Chronic prostatitis is a common disease in men, and the incidence is gradually increasing1. In 1999, the National Institutes of Health (NIH) classified prostatitis into the following four categories: I-- acute bacterial prostatitis; II-- chronic bacterial prostatitis; III-- chronic prostatitis/chronic pelvic pain syndrome (CP/CPPS); and IV-- asymptomatic inflammatory prostatitis2.
Among these four types,chronic bacterial prostatitis (CBP) accounts for approximately 5 to 10% of all the symptomatic cases3, and about 30% of adult men suffer from chronic bacterial prostatitis that present with recurrent urinary tract infections4. CBP is caused by bacterial infection and maintains a condition of lower urinary tract infection that triggers multiple disorders5. Although a bacterial infection is the primary cause, the optimum treatment is still unknown. Antibiotics and other drugs cannot fully enter the prostate tissues, which limits the efficacy of treatment6. Because of the complicated patient states, ineffective treatments and high relapse rate, CBP seriously influences the health of adult males7.
In 1995, an investigation showed that male infertility affected approximately 15% of the couples in Europe8. Poor semen quality may be the most common cause of male infertility, and there is a general consensus that reduced fertility and poorer semen quality may be the result of male accessory gland infection9. Studies have shown that the pathogenic bacteria, leukocytes, cytokines and reactive oxygen species (ROS) might be the primary mechanisms of infertility resulting from male accessory gland infection10,11, and broad-spectrum treatment could reduce the density of leukocytes in semen and improve the ejaculates quality12.

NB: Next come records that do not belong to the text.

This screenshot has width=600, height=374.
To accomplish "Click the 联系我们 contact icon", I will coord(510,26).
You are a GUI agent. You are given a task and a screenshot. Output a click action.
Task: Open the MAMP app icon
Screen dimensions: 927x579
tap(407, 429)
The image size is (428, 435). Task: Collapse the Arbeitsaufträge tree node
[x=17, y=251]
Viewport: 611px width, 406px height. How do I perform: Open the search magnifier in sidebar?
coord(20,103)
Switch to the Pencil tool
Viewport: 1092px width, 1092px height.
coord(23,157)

Many studies have shown the negative effect of CBP on basic semen parameters by decreasing sperm total motility, the percentage of progressively motile sperm and delaying the duration of semen liquefaction13,14. However, others studies showed contradictory results15,16. Hence, the aim of our study was to assess the effect of CBP on basic semen parameters by conducting a meta-analysis of relevant case-control studies.
Literature Search Strategy
An electronic literature search was conducted with Medline, PubMed, EMBASE, and two Chinese databases (CNKI and WANG FANG) to identify relevant case-control studies published up to July 2014. The following keywords or phrases were used: “prostatitis”, “chronic prostatitis”, “chronic bacterial prostatitis”, “II prostatitis”, in combination with “male infertility”, “semen”, "sperm”, “spermatozoa”, “semen analysis”, “spermatozoon”, “semen parameters”, “sperm quality” with no restrictions. In addition, the reference lists of the retrieved articles were reviewed, and we contacted the authors of the primary studies for additional information.

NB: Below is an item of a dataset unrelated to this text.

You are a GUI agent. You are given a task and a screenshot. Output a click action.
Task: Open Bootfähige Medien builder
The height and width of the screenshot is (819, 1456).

The following inclusion criteria were used: 1. studies with a case-control study design; 2. patients meeting the diagnostic criteria for CBP according to the NIH classification or the traditional definition of CP; 3. the controls should be healthy adult males; 4. semen samples were obtained before therapeutic intervention; 5. available data that could be extracted from the article or obtained by calculation.
If the studies met the following criteria, they would be excluded: 1. review articles, case reports, animal researches and no case-control design; 2. studies regarding other types of CP and patients who were previously diagnosed with other diseases that could lead to infertility; 3. patients with a mean age of less than 12 years or more than 60 years.
Initially, we reviewed the titles and abstracts to ascertain the potential fit with the inclusion criteria. In the presence of uncertainty regarding the relevancy, a subsequent full-text assessment was conducted. Because the data included in this study were retrieved from the literature, ethical approval from ethics committees was not needed.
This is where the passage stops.